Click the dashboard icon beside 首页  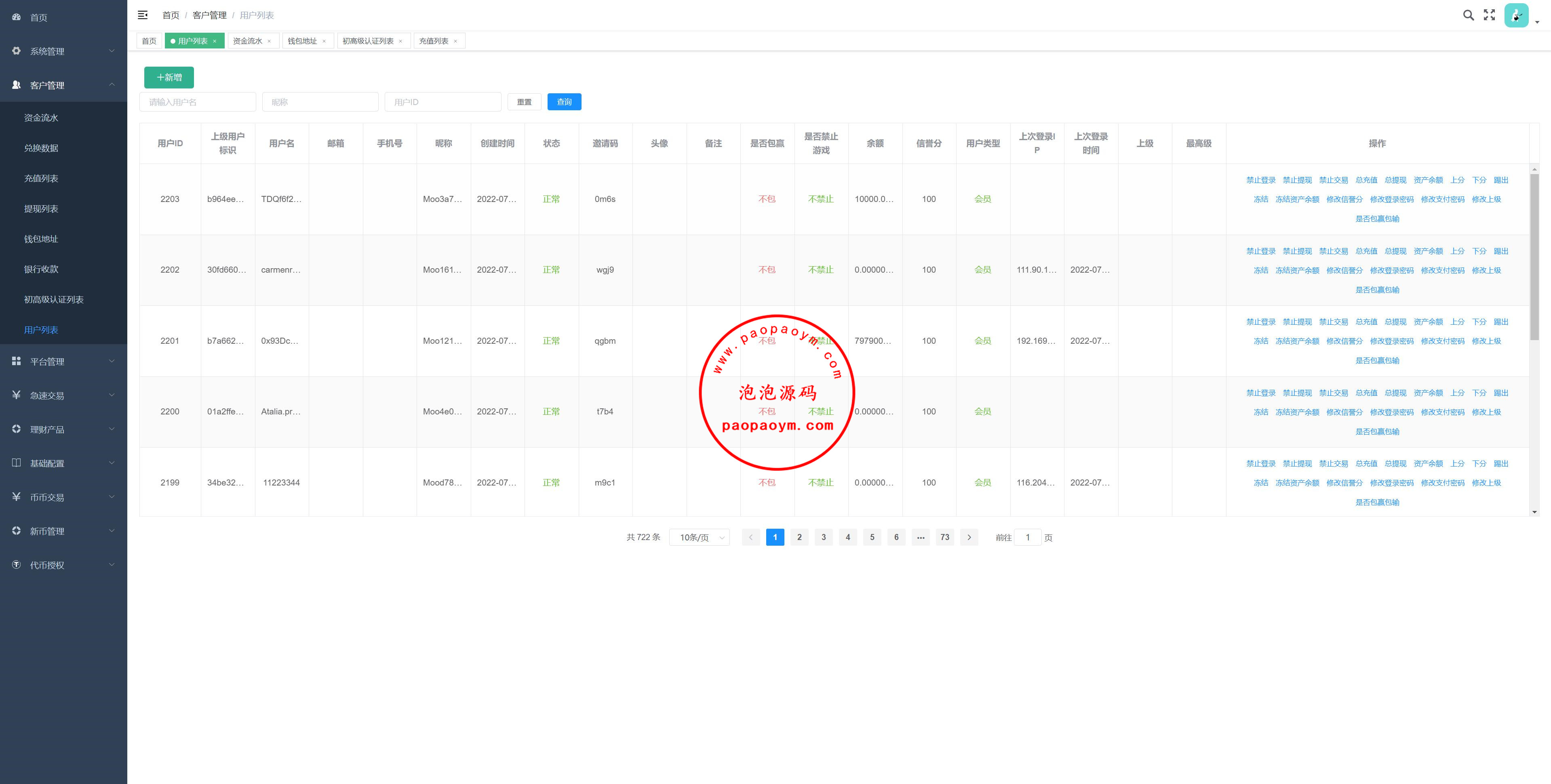(x=16, y=17)
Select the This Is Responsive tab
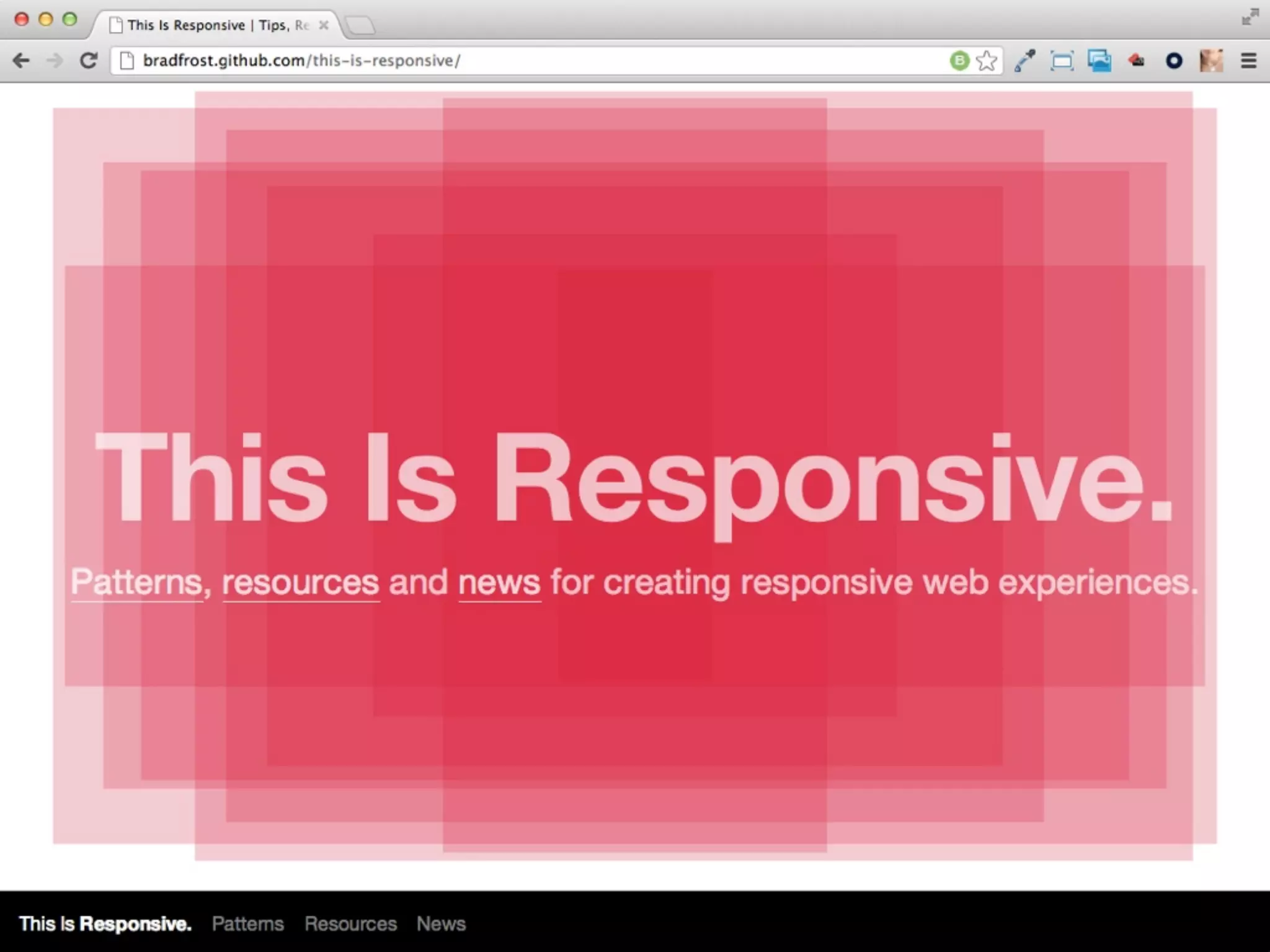Viewport: 1270px width, 952px height. pyautogui.click(x=211, y=25)
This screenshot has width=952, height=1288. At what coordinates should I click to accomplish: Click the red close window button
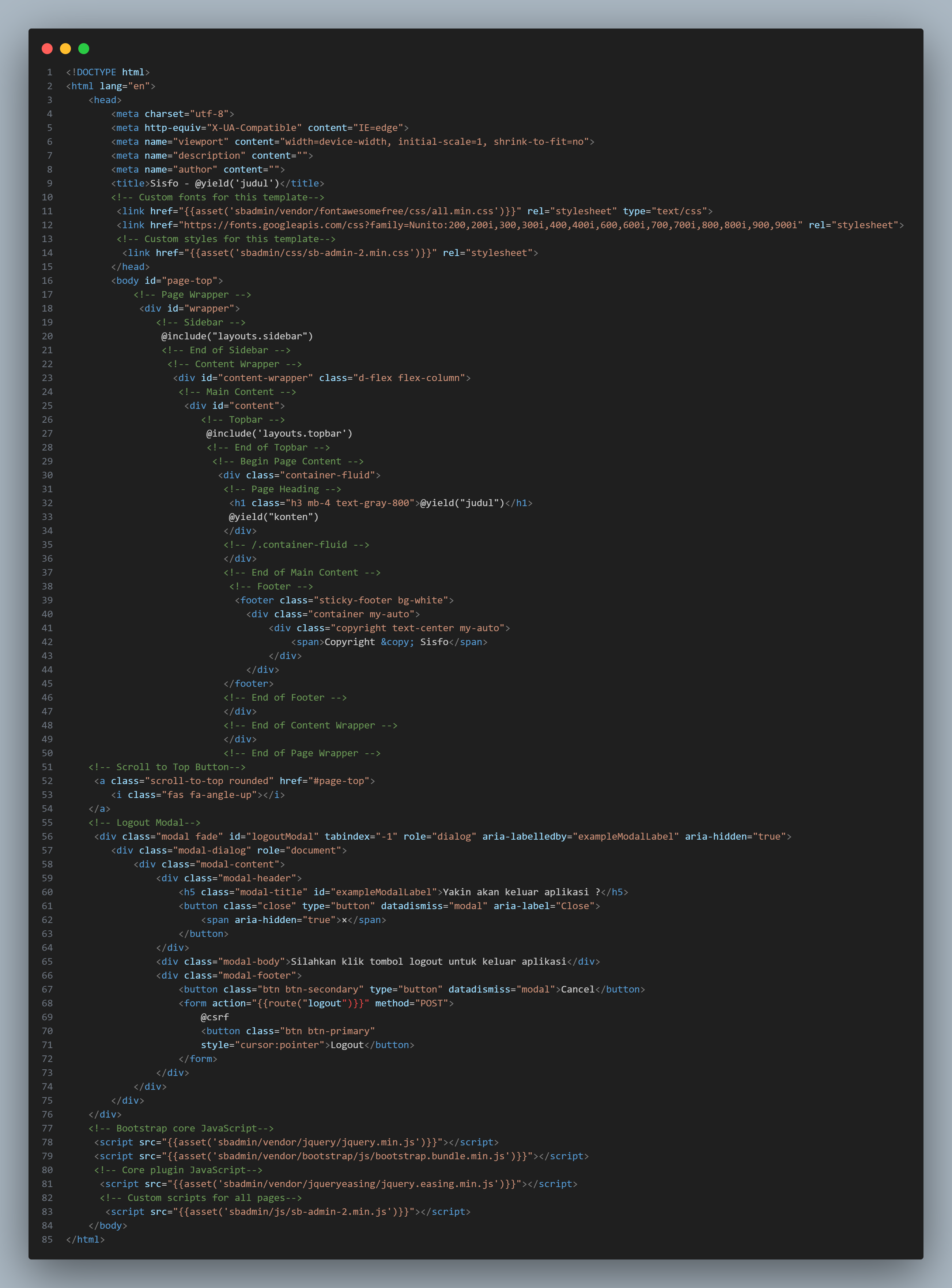(x=47, y=49)
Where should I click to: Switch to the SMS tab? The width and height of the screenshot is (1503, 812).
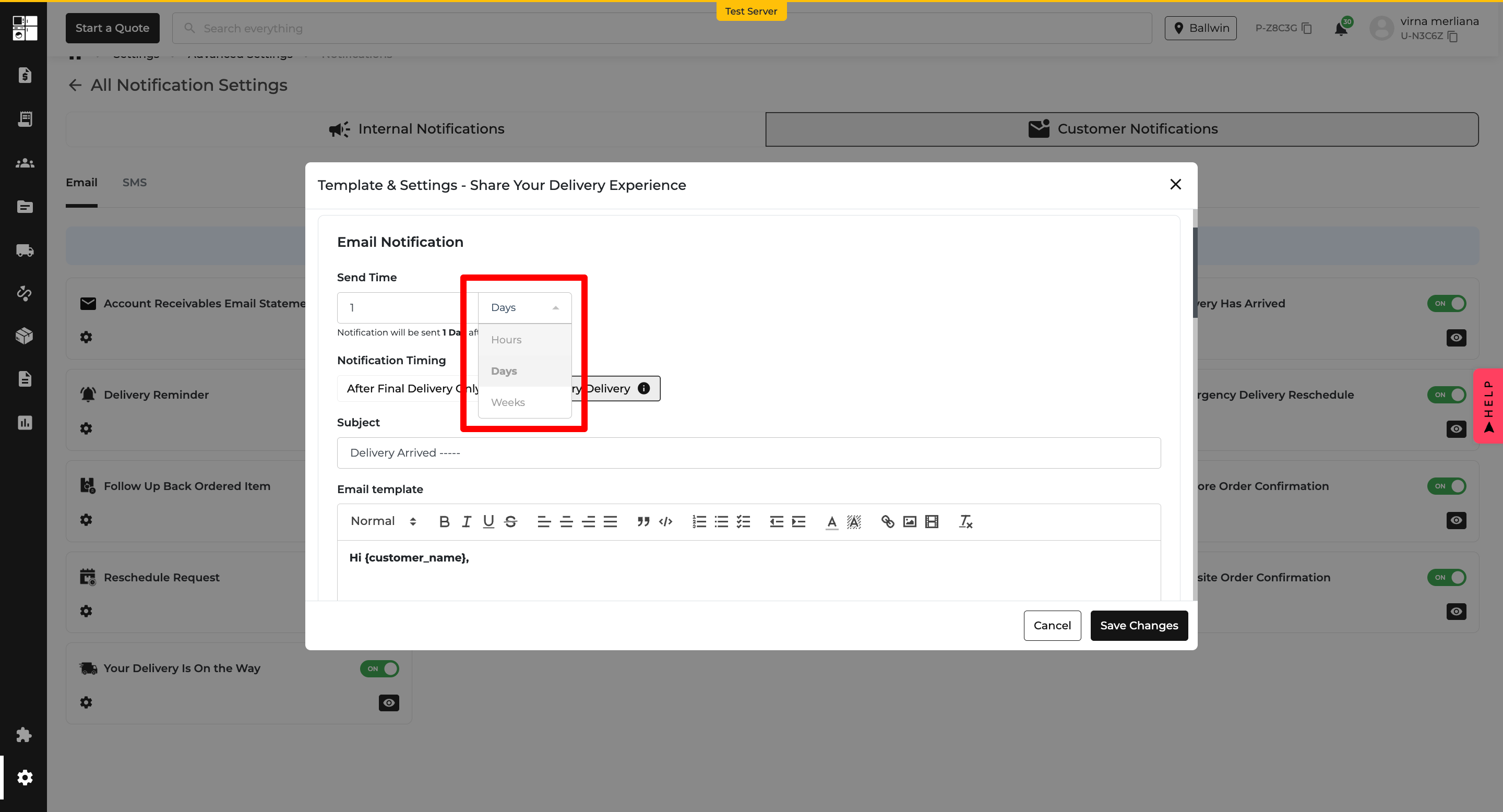point(134,183)
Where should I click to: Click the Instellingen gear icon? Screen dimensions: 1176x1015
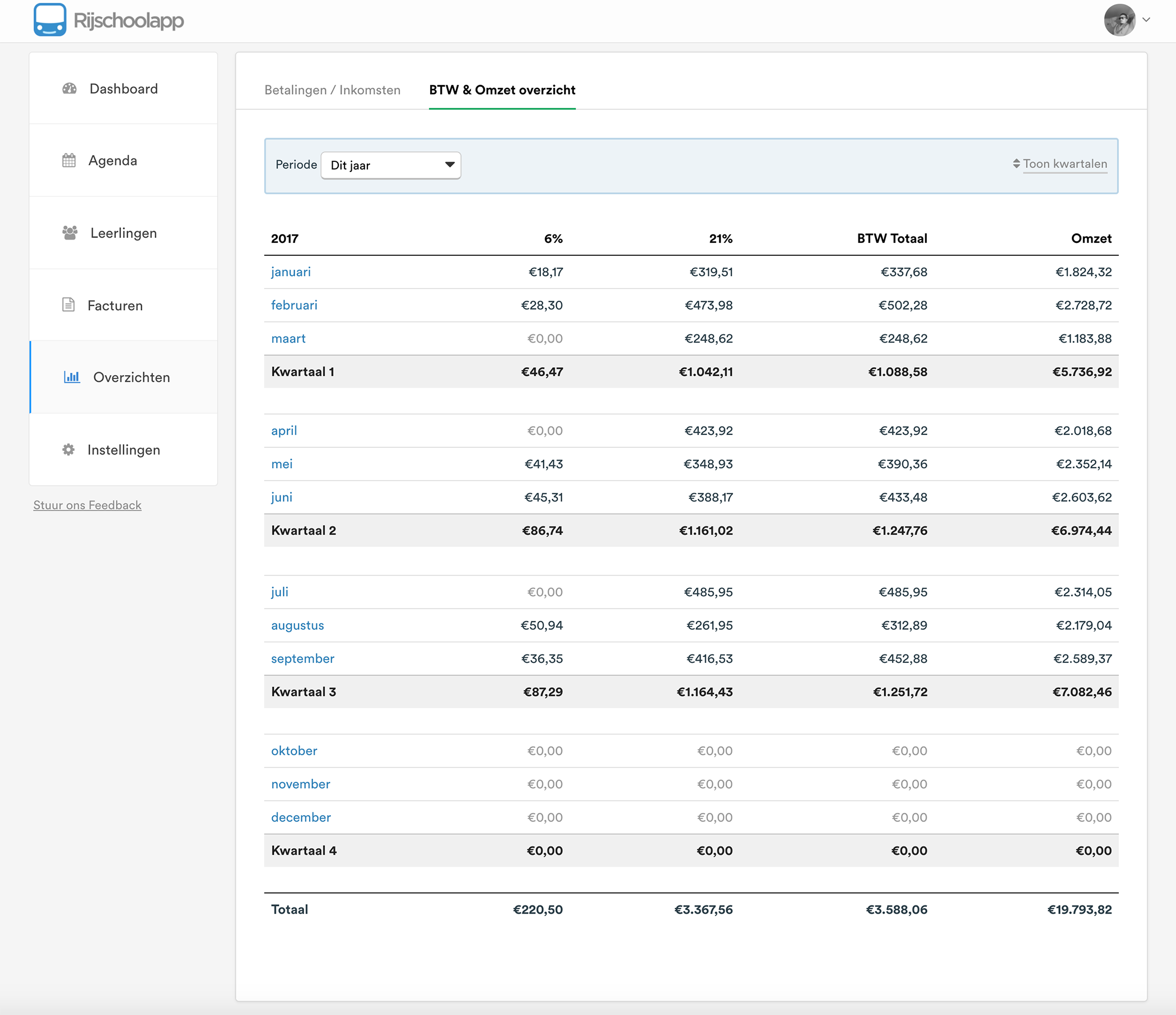[x=68, y=450]
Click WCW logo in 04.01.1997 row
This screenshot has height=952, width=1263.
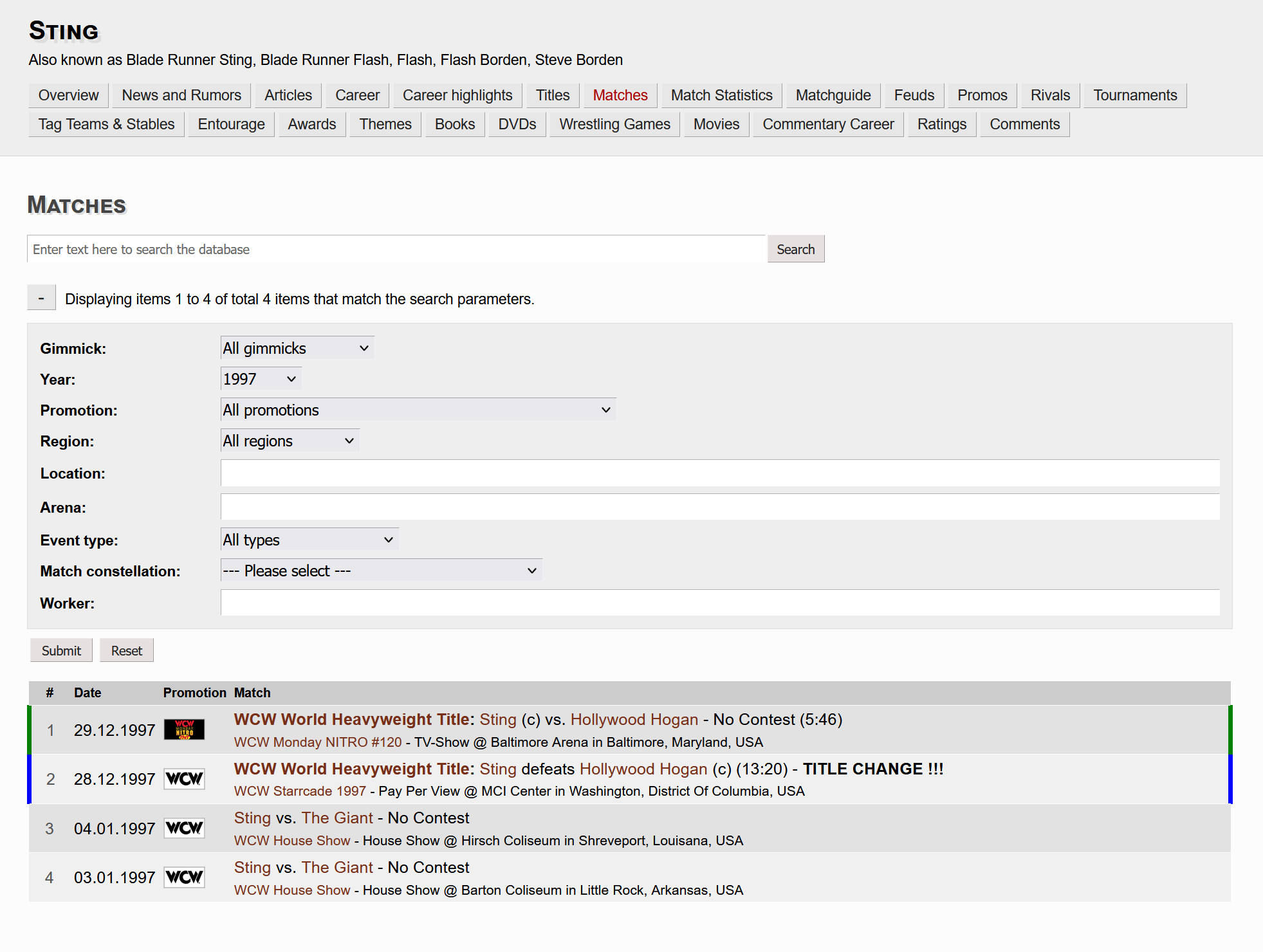[184, 828]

--- YOUR OBJECTIVE ---
Your copy must begin at the line containing "Where should I click to: Switch" and end at the last line of the material above. Reproduce each line exactly, but not the pictures.

--- RESPONSE AREA ---
Where should I click to: Switch to the SMS tab? The width and height of the screenshot is (1503, 812).
point(134,183)
Where should I click to: Click the Instellingen gear icon? Screen dimensions: 1176x1015
[x=68, y=450]
Click WCW logo in 04.01.1997 row
This screenshot has height=952, width=1263.
[184, 828]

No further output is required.